*About this task*. Scan the material below for every line with the string "Given", and copy those lines.

*Records for processing*.
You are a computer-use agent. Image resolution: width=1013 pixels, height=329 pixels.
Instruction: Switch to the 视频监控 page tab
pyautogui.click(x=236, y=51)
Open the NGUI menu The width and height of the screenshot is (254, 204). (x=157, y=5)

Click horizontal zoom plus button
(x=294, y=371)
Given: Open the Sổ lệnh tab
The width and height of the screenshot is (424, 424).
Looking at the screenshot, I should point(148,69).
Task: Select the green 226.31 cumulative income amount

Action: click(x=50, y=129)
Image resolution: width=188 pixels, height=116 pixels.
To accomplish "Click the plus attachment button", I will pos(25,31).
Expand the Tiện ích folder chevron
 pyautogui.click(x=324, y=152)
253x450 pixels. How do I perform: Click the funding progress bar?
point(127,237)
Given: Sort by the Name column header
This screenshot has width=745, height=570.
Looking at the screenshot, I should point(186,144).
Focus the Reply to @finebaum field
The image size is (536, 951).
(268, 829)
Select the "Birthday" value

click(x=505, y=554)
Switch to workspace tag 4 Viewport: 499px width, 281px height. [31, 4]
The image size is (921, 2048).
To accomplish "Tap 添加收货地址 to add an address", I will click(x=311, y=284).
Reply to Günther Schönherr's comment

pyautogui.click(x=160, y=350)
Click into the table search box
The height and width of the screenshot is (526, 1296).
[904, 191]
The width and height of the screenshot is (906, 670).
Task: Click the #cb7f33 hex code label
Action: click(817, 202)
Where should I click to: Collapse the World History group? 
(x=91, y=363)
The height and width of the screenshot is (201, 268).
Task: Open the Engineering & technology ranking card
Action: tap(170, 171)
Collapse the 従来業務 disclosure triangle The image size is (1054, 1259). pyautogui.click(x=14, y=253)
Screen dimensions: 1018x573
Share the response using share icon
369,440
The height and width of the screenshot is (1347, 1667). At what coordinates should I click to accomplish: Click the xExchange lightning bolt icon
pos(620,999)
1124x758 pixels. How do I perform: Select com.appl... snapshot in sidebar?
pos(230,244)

*Problem solution*.
Given: Open the Sổ lệnh tab
Given: Sort by the Name column header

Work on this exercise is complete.